*** Opening of Dataset records ***
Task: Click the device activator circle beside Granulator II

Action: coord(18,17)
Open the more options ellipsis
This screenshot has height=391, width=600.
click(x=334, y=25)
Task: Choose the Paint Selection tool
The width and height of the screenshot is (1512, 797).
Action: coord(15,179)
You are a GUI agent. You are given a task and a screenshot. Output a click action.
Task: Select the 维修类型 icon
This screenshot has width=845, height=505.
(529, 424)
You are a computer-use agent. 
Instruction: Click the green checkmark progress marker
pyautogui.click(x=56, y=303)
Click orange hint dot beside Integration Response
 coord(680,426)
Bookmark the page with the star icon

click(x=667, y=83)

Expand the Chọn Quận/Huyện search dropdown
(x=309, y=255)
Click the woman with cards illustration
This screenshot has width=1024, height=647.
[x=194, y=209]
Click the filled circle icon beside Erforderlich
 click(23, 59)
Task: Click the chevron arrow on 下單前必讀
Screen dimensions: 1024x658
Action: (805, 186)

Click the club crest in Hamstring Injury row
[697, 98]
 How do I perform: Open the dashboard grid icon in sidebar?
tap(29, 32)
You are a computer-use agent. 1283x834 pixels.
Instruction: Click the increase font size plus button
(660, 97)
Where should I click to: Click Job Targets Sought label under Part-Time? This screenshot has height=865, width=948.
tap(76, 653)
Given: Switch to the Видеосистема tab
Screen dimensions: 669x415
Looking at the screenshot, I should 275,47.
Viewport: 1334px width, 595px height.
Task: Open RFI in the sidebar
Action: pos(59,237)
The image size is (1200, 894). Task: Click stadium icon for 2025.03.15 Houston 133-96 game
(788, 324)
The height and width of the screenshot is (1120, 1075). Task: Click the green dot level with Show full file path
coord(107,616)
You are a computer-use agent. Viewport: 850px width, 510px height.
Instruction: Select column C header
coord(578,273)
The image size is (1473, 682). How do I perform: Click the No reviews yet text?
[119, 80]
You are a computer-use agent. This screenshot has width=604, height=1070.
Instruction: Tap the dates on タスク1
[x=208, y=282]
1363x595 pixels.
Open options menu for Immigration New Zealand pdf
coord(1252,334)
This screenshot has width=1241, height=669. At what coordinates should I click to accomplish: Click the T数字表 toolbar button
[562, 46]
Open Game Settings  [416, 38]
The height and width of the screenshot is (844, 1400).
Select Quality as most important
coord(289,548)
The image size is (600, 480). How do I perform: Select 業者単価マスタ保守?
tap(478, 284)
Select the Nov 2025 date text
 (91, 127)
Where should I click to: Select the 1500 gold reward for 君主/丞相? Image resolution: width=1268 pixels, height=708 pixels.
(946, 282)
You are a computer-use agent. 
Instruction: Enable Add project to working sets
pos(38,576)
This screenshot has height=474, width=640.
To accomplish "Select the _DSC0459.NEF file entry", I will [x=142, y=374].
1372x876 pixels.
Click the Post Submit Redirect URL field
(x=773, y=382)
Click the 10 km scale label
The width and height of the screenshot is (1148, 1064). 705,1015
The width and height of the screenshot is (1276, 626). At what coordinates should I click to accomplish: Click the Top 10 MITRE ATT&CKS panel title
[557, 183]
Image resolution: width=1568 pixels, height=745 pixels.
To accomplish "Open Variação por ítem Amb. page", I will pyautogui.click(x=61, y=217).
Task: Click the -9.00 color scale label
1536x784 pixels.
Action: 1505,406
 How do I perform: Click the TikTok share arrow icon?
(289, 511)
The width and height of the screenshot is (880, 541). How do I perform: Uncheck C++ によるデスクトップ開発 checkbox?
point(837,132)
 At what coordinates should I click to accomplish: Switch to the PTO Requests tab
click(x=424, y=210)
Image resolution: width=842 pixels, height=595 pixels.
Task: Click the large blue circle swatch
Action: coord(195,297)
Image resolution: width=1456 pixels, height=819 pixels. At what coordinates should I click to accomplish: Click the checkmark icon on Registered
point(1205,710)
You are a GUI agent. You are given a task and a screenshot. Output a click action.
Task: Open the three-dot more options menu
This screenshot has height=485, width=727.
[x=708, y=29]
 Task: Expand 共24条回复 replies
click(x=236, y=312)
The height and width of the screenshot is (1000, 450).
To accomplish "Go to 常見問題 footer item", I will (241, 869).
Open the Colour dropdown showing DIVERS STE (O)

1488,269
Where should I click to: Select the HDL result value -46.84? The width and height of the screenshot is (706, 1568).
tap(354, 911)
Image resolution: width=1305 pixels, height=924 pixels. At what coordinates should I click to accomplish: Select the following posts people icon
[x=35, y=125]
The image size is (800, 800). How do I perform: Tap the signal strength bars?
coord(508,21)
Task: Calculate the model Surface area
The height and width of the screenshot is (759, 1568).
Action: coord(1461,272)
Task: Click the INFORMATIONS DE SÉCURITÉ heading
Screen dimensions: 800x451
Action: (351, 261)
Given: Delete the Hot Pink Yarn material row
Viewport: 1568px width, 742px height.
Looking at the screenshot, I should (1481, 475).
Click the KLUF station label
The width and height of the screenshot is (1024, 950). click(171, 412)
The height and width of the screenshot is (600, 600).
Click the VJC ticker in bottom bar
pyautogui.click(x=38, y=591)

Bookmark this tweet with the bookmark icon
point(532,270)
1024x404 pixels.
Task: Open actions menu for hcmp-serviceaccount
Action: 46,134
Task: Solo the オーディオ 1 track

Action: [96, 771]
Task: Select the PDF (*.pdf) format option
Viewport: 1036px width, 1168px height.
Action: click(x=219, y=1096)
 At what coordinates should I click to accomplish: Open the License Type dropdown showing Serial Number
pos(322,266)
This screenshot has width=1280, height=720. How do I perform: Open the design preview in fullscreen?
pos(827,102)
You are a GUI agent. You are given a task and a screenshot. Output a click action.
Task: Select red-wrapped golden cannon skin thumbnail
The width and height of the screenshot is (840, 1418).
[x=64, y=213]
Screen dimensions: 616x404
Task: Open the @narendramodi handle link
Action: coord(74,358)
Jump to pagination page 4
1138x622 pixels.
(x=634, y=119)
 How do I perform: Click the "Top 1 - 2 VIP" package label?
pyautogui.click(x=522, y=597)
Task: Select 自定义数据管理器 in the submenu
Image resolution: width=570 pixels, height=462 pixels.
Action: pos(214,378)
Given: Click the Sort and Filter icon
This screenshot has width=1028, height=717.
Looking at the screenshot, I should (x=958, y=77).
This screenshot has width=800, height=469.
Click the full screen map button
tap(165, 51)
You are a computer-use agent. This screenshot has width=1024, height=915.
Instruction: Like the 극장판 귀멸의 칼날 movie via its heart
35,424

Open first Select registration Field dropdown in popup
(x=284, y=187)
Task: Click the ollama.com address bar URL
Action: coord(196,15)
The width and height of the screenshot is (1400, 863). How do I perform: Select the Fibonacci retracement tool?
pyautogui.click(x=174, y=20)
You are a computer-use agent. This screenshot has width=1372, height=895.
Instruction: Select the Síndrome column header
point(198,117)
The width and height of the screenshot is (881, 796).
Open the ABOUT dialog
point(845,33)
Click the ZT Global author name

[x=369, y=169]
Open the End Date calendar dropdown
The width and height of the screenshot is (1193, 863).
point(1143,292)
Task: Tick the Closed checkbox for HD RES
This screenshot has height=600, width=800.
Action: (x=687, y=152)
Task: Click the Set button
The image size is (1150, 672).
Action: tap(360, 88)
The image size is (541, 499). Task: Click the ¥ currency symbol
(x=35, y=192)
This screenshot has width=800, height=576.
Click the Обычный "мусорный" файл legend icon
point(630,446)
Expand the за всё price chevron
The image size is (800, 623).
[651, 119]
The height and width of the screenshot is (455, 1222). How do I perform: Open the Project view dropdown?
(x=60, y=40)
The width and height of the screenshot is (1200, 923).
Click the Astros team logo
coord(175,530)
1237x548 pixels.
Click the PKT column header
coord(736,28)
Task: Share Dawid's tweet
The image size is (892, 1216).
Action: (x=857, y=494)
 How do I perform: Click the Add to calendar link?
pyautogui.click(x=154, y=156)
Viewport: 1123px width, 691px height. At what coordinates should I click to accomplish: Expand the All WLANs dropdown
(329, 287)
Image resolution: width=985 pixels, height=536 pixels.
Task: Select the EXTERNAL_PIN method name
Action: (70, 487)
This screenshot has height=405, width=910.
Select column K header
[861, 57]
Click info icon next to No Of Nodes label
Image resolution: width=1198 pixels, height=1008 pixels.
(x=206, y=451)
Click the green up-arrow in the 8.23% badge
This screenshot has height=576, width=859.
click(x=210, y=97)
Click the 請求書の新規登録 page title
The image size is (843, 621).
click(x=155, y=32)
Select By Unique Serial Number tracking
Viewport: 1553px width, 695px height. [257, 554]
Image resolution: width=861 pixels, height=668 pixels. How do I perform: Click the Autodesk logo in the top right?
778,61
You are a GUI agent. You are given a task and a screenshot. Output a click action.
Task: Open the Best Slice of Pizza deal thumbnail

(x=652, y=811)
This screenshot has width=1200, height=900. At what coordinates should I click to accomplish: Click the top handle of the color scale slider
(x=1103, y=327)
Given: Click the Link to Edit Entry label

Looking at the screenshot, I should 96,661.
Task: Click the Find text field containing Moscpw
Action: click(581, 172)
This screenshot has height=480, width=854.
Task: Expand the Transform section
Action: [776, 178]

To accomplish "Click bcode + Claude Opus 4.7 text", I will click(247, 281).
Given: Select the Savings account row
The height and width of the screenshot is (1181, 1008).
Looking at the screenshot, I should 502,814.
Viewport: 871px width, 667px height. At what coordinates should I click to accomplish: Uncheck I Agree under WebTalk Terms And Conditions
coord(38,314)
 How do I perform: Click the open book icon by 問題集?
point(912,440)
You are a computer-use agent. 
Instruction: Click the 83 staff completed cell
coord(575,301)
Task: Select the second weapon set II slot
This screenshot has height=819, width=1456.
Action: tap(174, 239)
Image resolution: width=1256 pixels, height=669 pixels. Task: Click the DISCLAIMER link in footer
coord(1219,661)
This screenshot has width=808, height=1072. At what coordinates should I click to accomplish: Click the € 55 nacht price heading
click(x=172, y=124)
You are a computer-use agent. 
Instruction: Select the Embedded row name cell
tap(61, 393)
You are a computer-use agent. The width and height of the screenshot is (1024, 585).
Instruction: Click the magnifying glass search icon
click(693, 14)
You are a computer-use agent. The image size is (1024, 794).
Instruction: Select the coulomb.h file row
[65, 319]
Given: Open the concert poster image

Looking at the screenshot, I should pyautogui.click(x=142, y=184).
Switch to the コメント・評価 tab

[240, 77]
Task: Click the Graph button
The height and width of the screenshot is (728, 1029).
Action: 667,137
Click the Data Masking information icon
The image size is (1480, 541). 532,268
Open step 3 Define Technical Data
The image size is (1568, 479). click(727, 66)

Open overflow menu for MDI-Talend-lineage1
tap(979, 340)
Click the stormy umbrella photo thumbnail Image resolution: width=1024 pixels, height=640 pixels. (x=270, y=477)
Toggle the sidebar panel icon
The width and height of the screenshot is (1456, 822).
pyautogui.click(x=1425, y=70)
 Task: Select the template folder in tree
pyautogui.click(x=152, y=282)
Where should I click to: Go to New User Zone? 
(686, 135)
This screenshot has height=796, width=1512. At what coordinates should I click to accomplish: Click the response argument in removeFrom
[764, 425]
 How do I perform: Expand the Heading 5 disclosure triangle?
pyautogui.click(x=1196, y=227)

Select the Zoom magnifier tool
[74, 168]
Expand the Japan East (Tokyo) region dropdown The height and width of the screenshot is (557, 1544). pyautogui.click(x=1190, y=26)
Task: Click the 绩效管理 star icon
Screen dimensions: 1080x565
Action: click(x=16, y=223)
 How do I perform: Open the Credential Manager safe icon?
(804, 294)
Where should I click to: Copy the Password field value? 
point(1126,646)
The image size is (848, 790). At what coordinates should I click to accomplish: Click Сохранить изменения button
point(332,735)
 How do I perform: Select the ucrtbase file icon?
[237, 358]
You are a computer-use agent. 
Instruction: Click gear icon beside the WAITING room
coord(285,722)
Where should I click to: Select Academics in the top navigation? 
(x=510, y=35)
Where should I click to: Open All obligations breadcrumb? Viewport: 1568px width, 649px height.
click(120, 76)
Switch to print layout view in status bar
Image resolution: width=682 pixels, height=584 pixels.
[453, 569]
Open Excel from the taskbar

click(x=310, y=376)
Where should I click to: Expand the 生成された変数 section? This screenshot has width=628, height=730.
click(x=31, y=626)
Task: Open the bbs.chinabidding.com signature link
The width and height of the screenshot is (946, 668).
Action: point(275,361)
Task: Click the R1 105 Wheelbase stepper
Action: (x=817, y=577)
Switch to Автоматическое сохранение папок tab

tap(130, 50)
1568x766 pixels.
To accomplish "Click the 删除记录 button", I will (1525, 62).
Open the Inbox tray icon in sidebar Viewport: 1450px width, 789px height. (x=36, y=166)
*** Close of Dataset records ***
→ Task details
With the line containing "Task: Click the chevron arrow on 下單前必讀" as the last one, please set down exactly the lines of the records above from their very first line, and nothing more.

→ Finished exercise
Task: Click the device activator circle beside Granulator II

Action: coord(18,17)
Open the more options ellipsis
This screenshot has height=391, width=600.
click(x=334, y=25)
Task: Choose the Paint Selection tool
The width and height of the screenshot is (1512, 797).
Action: coord(15,179)
You are a GUI agent. You are given a task and a screenshot. Output a click action.
Task: Select the 维修类型 icon
This screenshot has width=845, height=505.
(529, 424)
You are a computer-use agent. 
Instruction: Click the green checkmark progress marker
pyautogui.click(x=56, y=303)
Click orange hint dot beside Integration Response
 coord(680,426)
Bookmark the page with the star icon

click(x=667, y=83)

Expand the Chọn Quận/Huyện search dropdown
(x=309, y=255)
Click the woman with cards illustration
This screenshot has width=1024, height=647.
[x=194, y=209]
Click the filled circle icon beside Erforderlich
 click(23, 59)
Task: Click the chevron arrow on 下單前必讀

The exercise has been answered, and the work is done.